- Task inputs:
━━━━━━━━━━━━━━━━━━━━

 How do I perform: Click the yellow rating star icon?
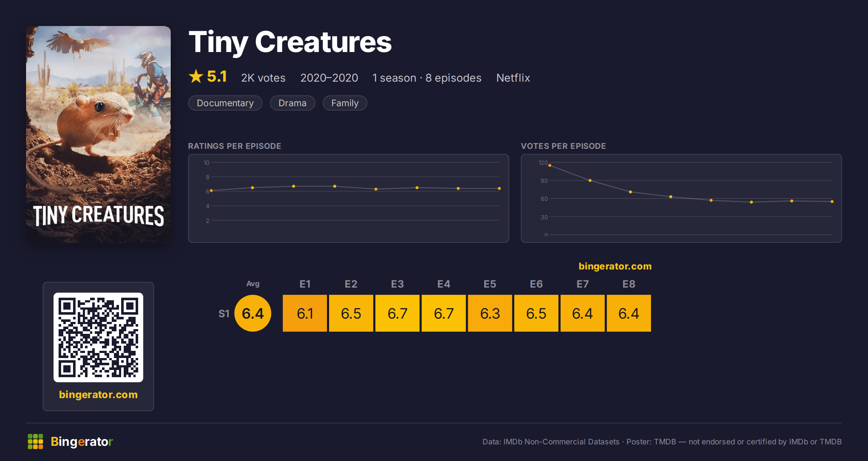coord(196,76)
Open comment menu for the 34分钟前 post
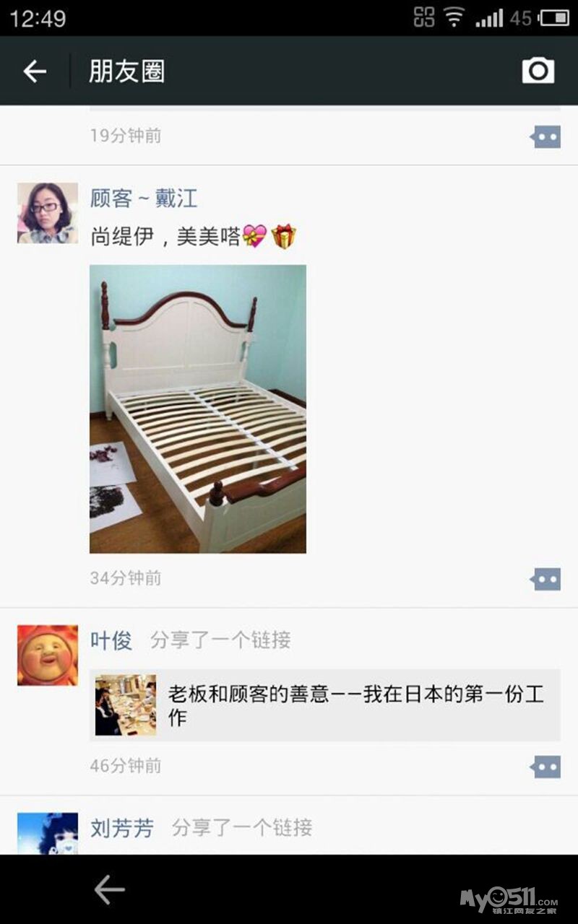 click(x=545, y=579)
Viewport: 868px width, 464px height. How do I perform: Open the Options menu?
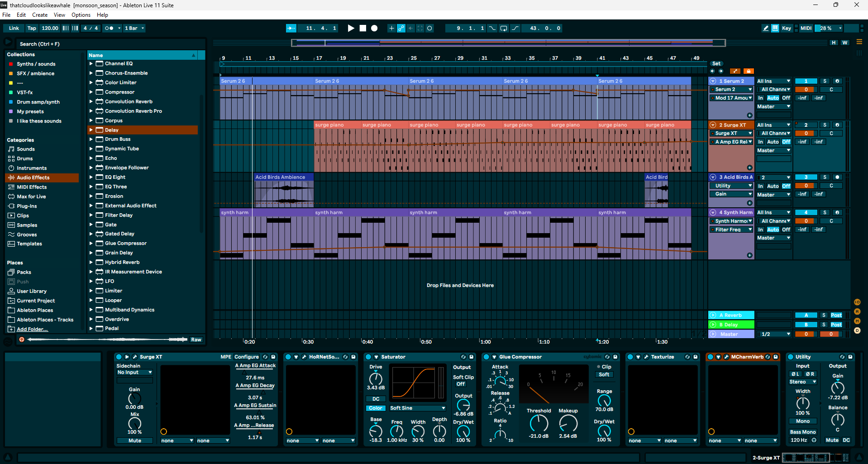[81, 15]
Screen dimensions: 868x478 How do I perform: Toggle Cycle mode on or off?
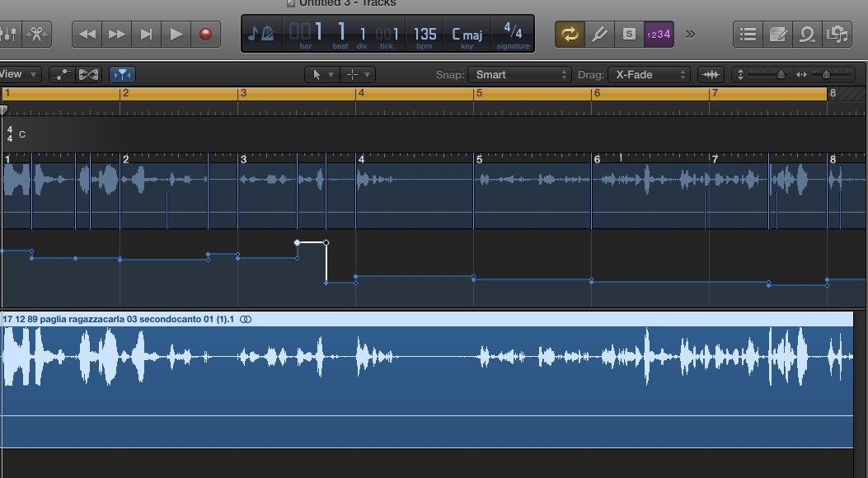569,34
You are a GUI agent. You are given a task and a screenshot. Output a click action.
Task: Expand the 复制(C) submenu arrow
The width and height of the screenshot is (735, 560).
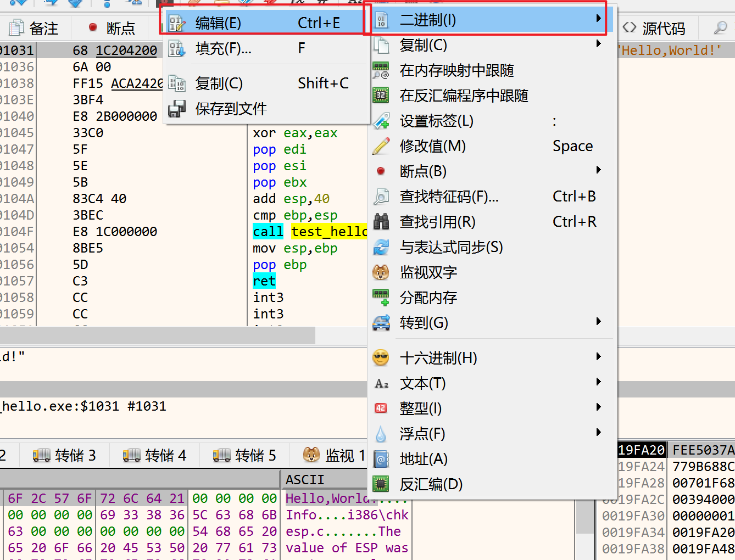[x=598, y=45]
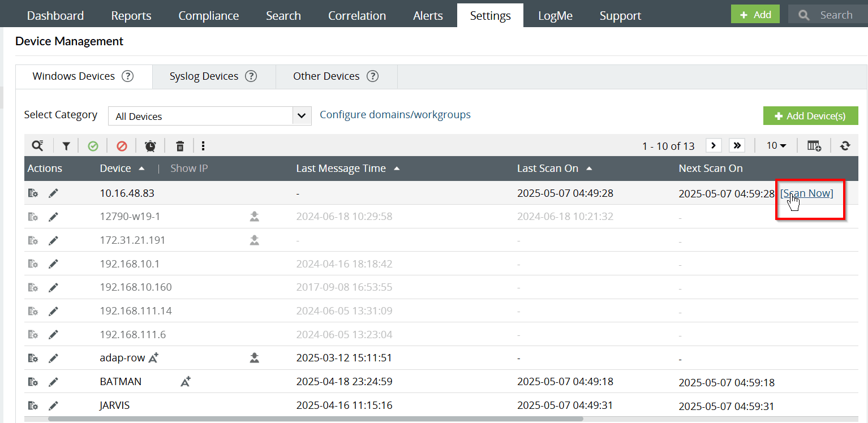The width and height of the screenshot is (868, 423).
Task: Click the Add Device(s) button
Action: tap(810, 116)
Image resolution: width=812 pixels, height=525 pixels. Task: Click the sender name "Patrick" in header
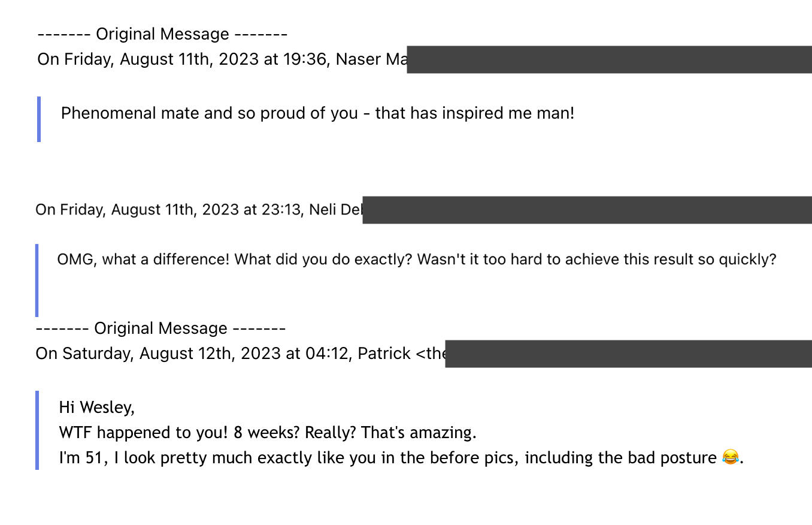click(x=384, y=354)
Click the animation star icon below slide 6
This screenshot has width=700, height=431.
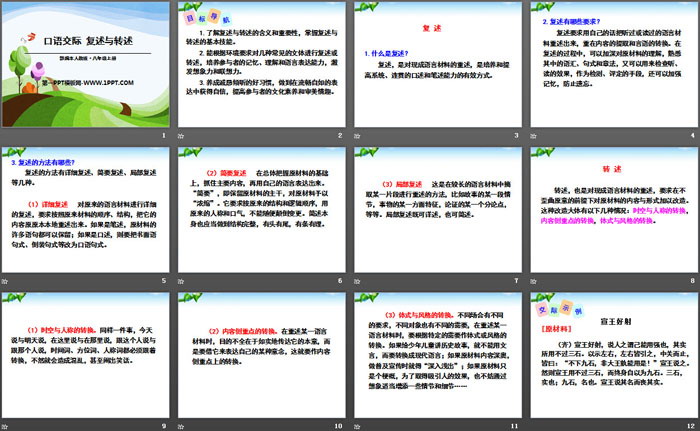[182, 281]
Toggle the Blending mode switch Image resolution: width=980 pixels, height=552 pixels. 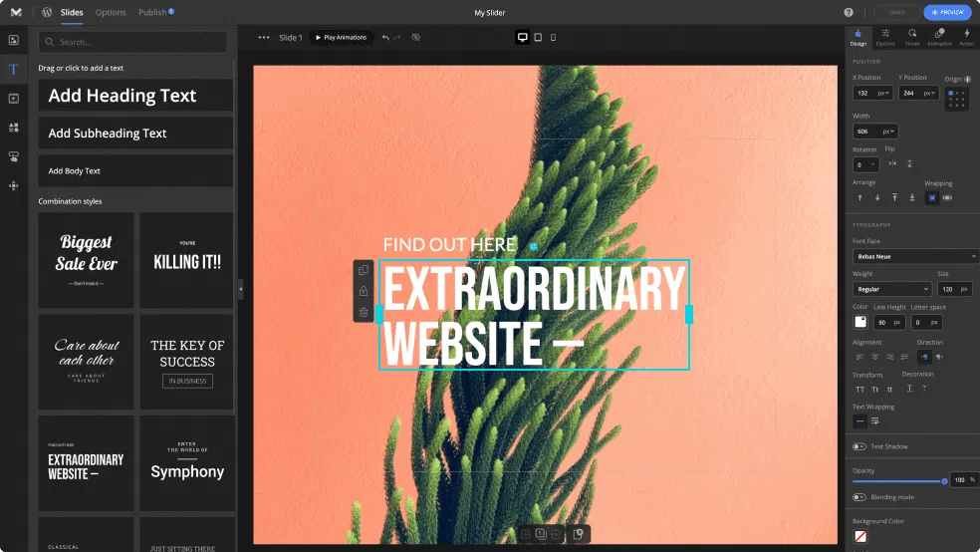(x=858, y=497)
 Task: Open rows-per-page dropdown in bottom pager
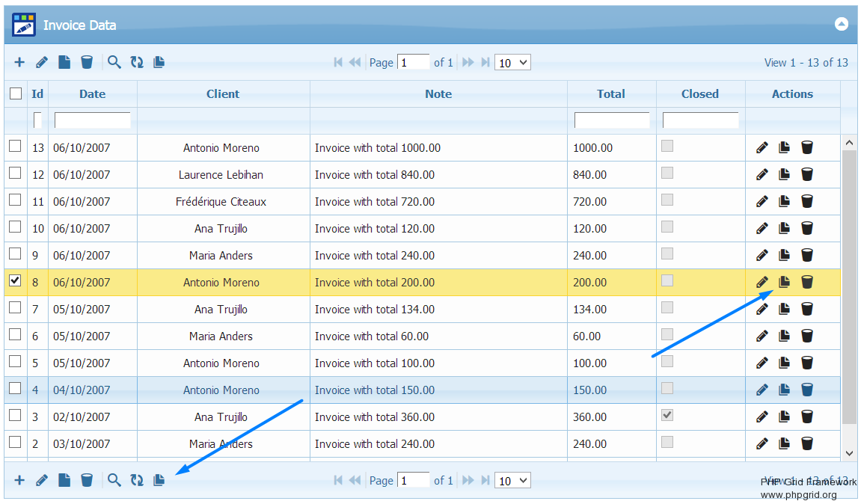[x=512, y=480]
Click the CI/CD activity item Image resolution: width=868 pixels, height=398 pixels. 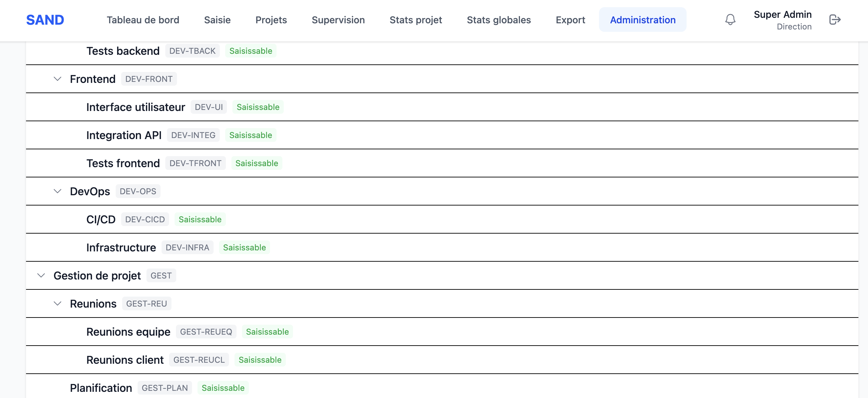click(x=101, y=220)
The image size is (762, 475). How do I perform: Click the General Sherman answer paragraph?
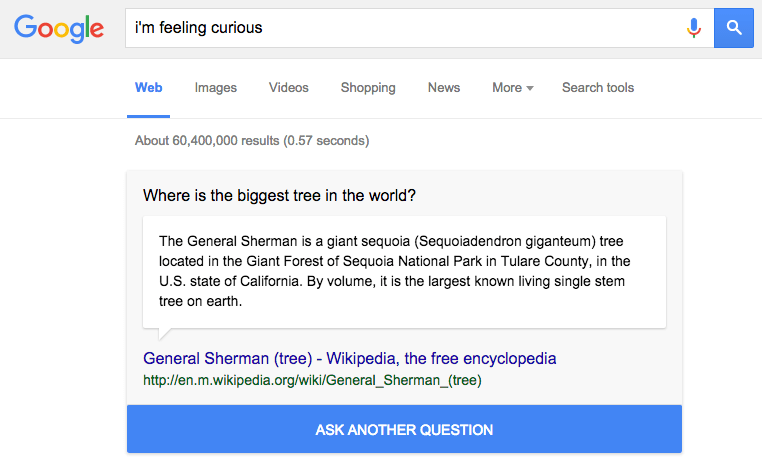(394, 271)
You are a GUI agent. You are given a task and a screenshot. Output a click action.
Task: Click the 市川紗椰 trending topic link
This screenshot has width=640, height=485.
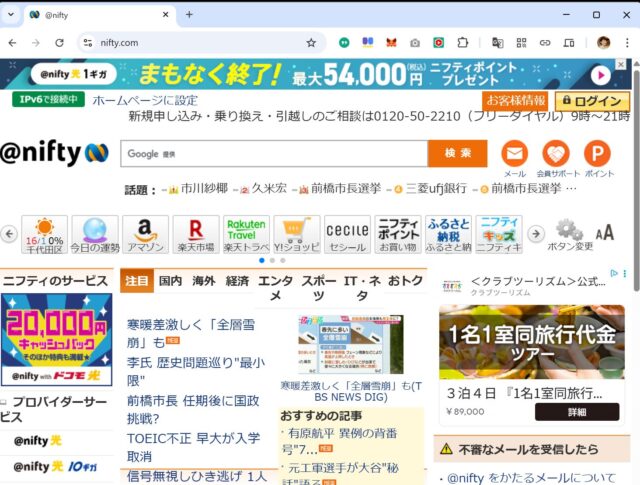203,188
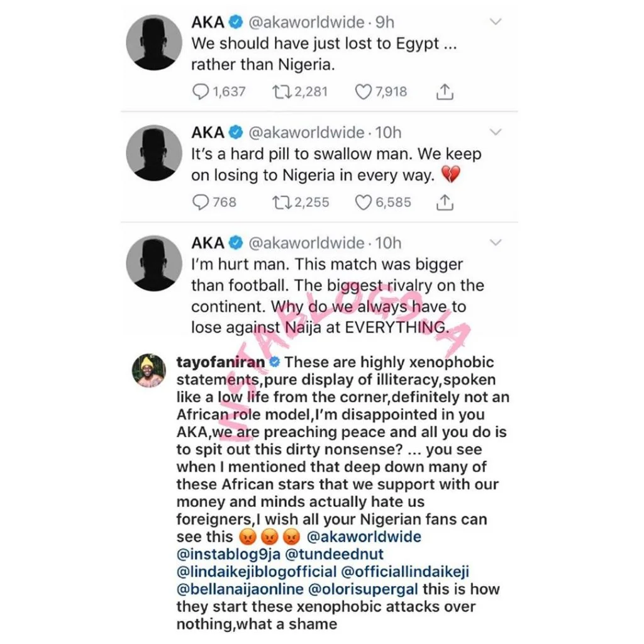
Task: Share the 'lost to Egypt' tweet
Action: (445, 92)
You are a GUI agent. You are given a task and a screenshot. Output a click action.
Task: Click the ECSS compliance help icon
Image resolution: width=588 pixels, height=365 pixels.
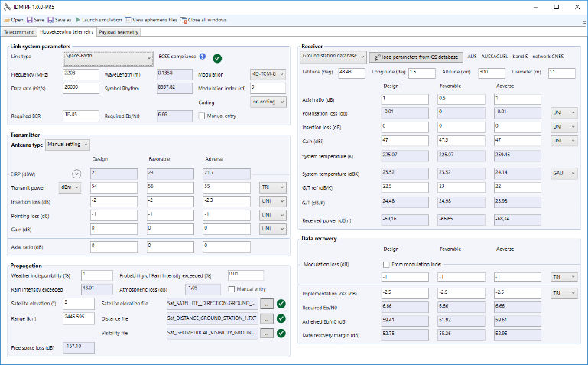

━━━━━━━━━━━━━━━━━━━━

- Problem: The answer must be an exact copy of the lines above, from the start of the records through the line with "Task: Expand the 复制(C) submenu arrow", and of nothing else; no pictures belong in it.

- Result of the exercise:
 How do I perform: Click the yellow rating star icon?
coord(196,76)
Open comment menu for the 34分钟前 post
 click(x=545, y=579)
Viewport: 868px width, 464px height. How do I perform: Open the Options menu?
[81, 15]
Screen dimensions: 868x478 How do I perform: Toggle Cycle mode on or off?
569,34
You are a GUI agent. You are given a task and a screenshot. Output a click action.
Task: Expand the 复制(C) submenu arrow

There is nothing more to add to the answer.